[Data on locating words and elements]
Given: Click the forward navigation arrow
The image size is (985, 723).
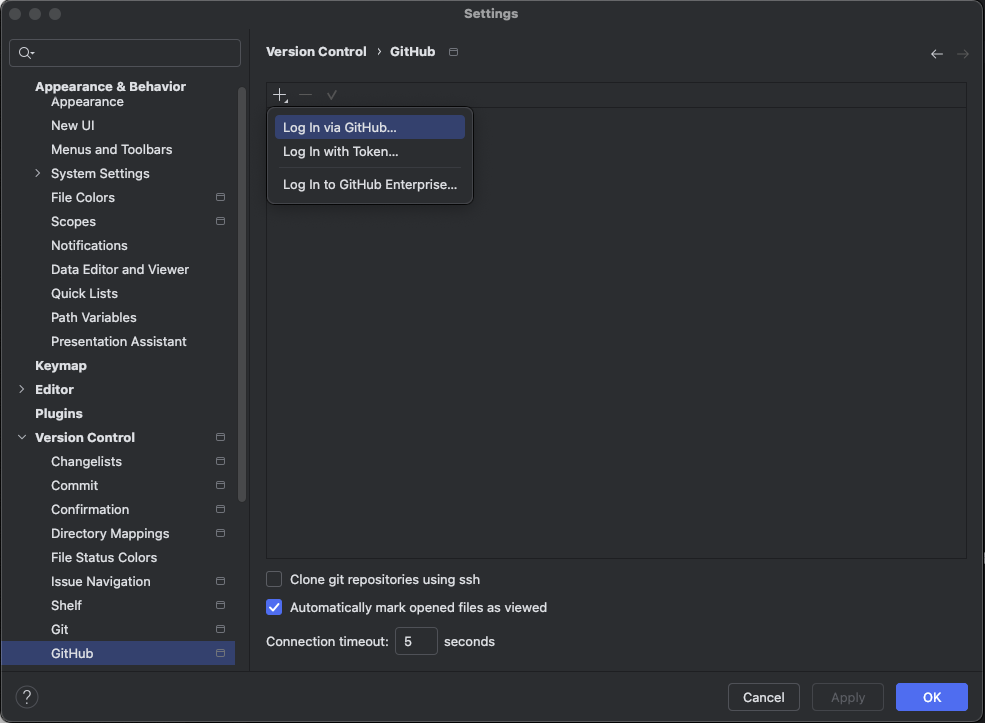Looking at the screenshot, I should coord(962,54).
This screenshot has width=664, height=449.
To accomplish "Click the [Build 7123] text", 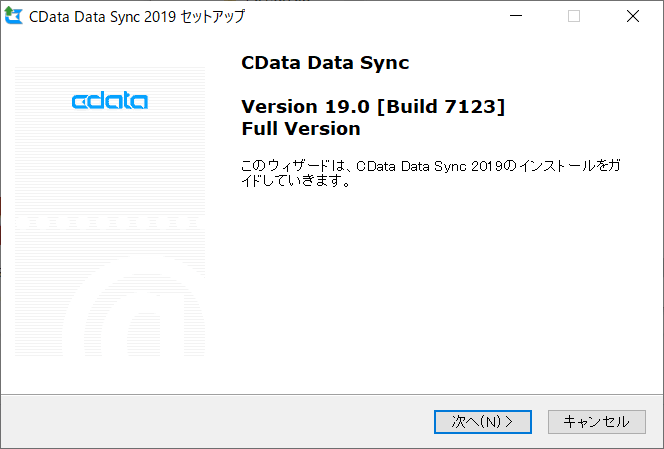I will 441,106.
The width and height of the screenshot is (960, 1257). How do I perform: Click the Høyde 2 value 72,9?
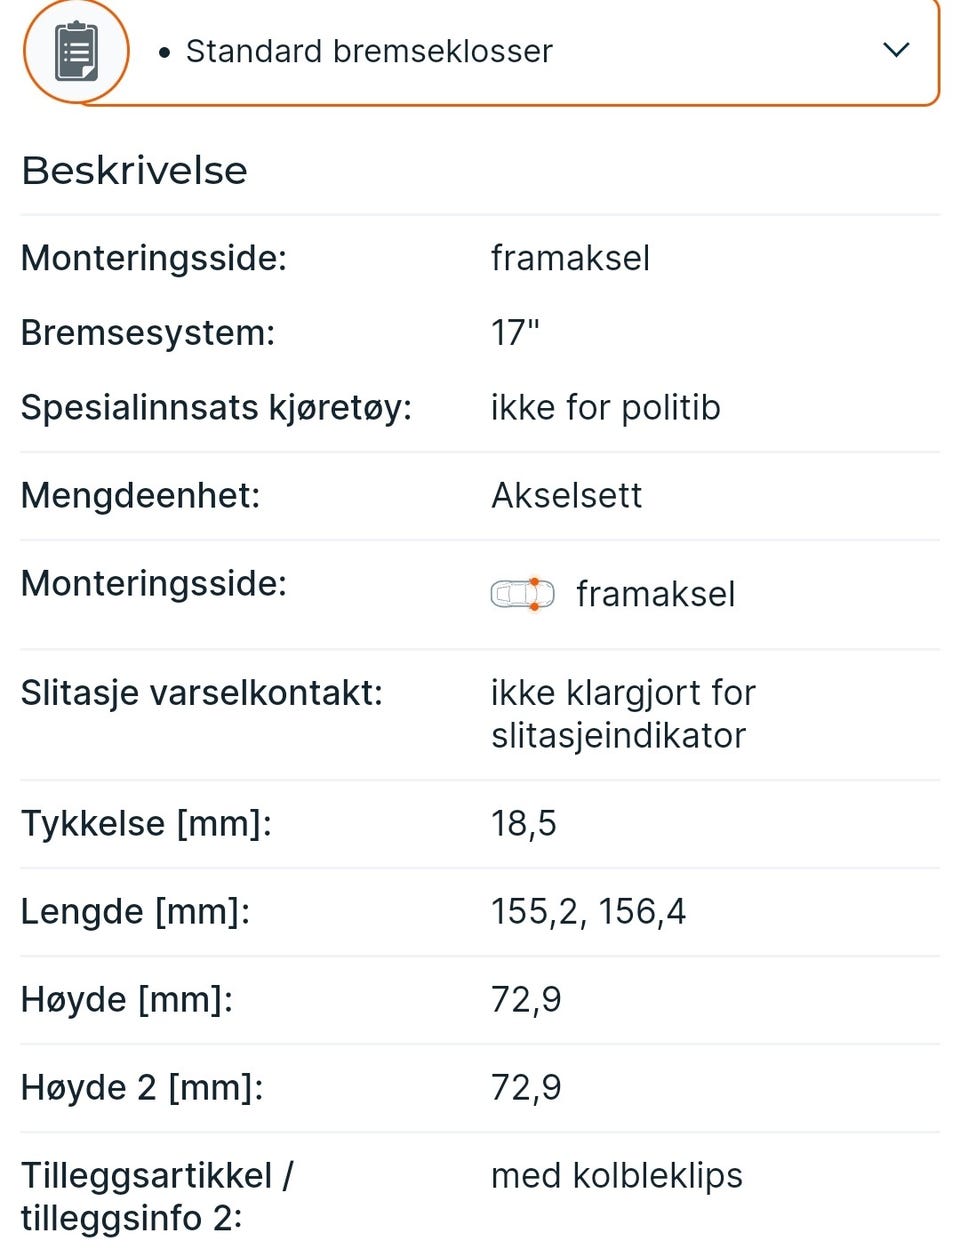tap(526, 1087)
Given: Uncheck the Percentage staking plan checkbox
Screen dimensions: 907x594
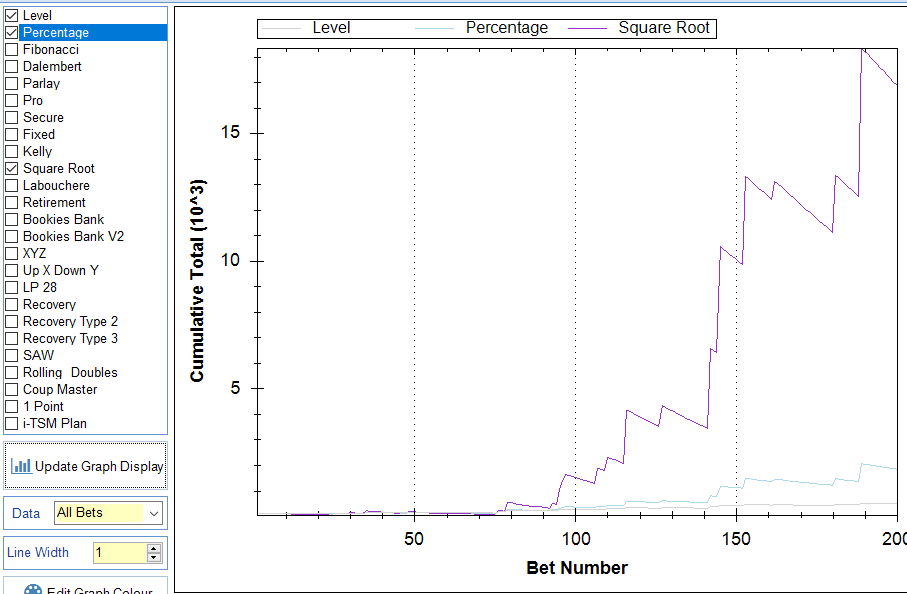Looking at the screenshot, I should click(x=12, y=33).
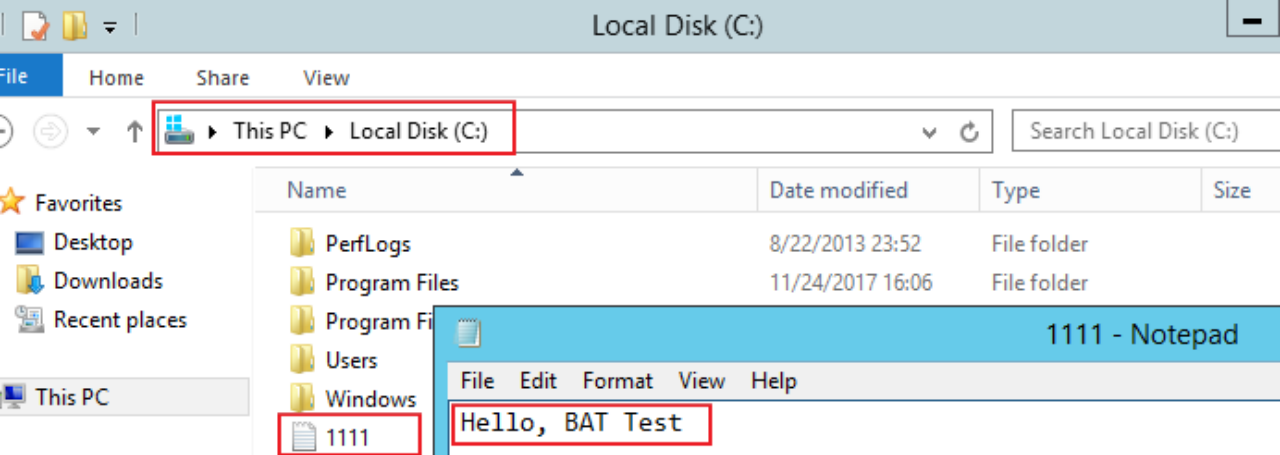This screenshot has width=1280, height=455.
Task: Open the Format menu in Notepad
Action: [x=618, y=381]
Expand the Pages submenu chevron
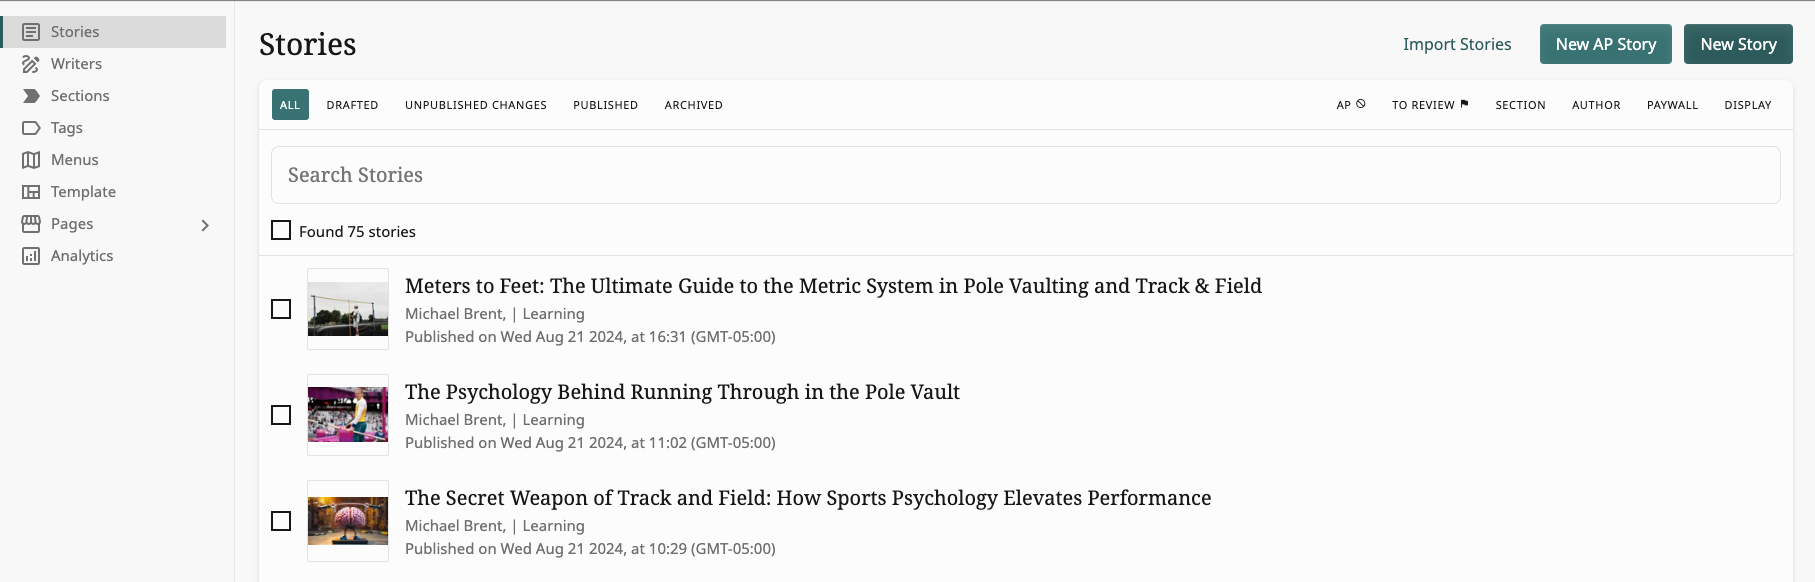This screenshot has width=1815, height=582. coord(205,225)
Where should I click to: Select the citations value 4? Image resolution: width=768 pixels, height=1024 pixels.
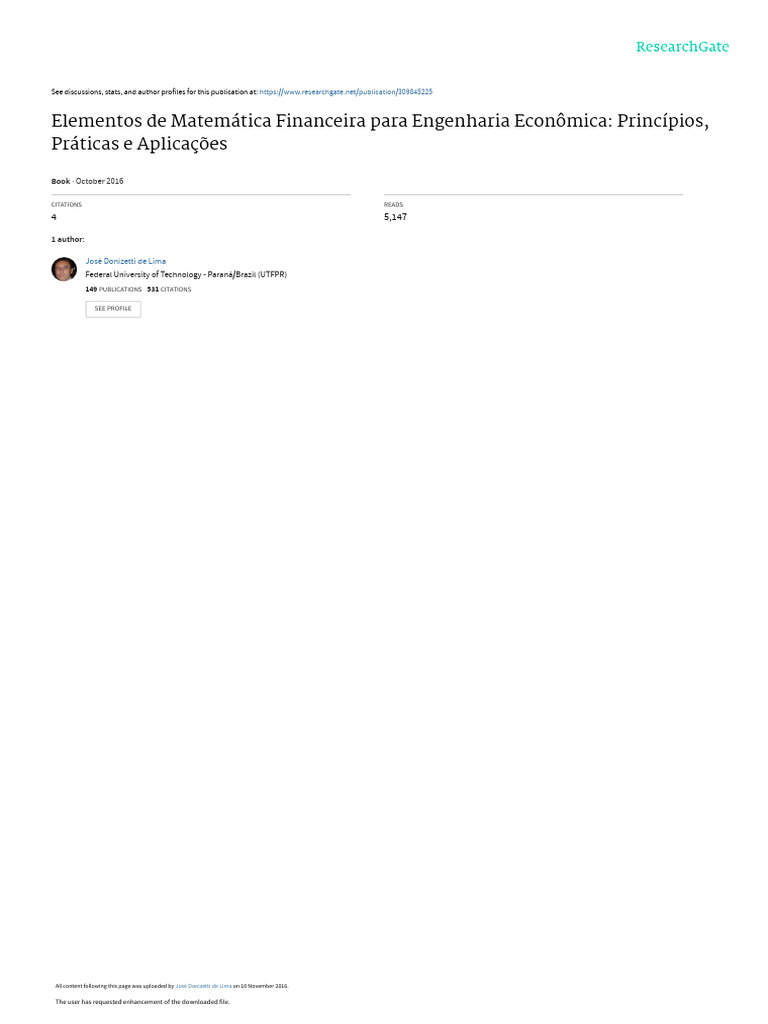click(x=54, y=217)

> **WHAT THE EXERCISE ASKS**:
Reproduce verbatim the lines of the data from the line containing "Expand the Pages submenu chevron" through the end of the data, inclusive, omitting the pictures.

> **EXPECTED OUTPUT**:
Expand the Pages submenu chevron
This screenshot has width=1815, height=582. coord(205,225)
Where should I click to: Select the citations value 4? Image resolution: width=768 pixels, height=1024 pixels.
click(x=54, y=217)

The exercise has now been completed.